A Class Of Modified Gradient Projection Algorithms For Convex Constrained Problems

In this paper, we propose two new methods of the Goldstein-Levitin-Polyak(GLP) projected gradient algorithm for nonlinear convex constrained optimization. The main contents of the thesis are presented as follows:(1) Based on the modified quasi-Newton equation, and combining Goldstein -Levitin-Polyak(GLP) projection technique, this article establishes a non-monotone variable dimension gradient projection algorithm with convex sets constraints for optimization problem. The new algorithm proves the convergence and the attainment of unit step length and the Q super linear convergence rate in certain conditions. The determination of step length is divided into two stages. The first stage choices an unconstrained step and then uses projection to determination the feasible drop direction of algorithm.
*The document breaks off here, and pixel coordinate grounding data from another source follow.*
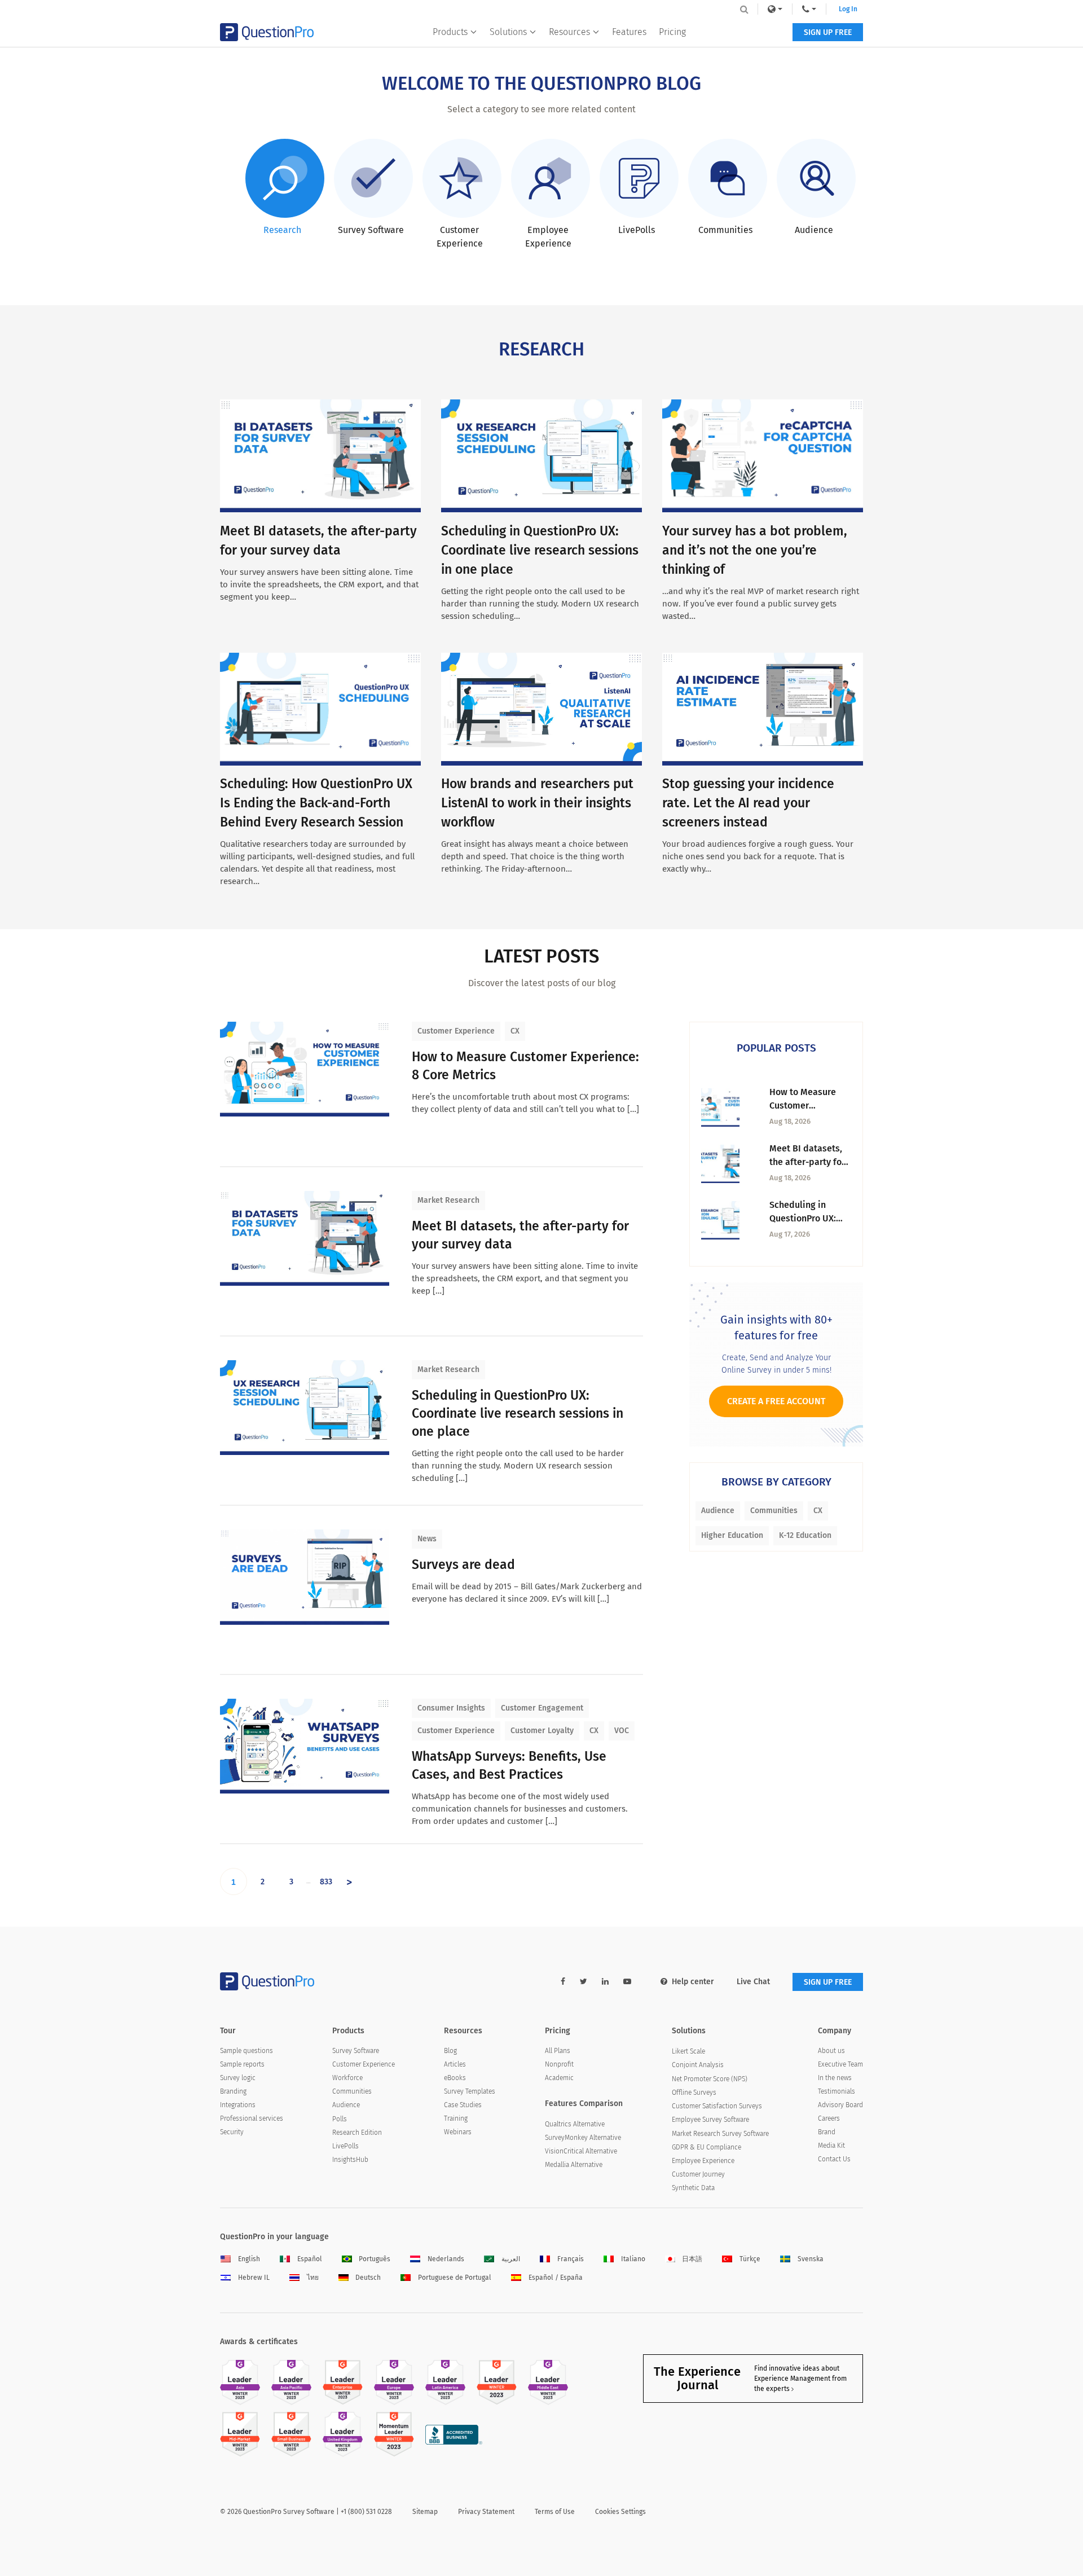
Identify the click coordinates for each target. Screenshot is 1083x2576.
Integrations (238, 2105)
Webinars (458, 2132)
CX (515, 1031)
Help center (693, 1981)
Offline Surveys (694, 2092)
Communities (774, 1510)
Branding (233, 2091)
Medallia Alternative (573, 2165)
The second stage uses non-monotone line search technology to determine the next iteration. Numerical experiments show that our algorithm is effective and is suitable for solving large-scale problems.(2) Based on the modified quasi-Newton equation, and combining Goldstein -Levitin-Polyak(GLP) projection technique with Zhang H.C non-monotone technique, this article establishes a Zhang H.C non-monotone variable dimension gradient projection algorithm with convex sets constraints for optimization problem. The new algorithm proves the convergence and the attainment of unit step length and the Q super linear convergence rate in certain conditions. The determination of step length is divided into two stages. The first stage choices an unconstrained step and then uses projection to determination the feasible drop direction of algorithm. The second stage uses Zhang H.C non-monotone line search technology to determine the next iteration. Numerical experiments show that our algorithm is effective and is suitable for solving large-scale problems.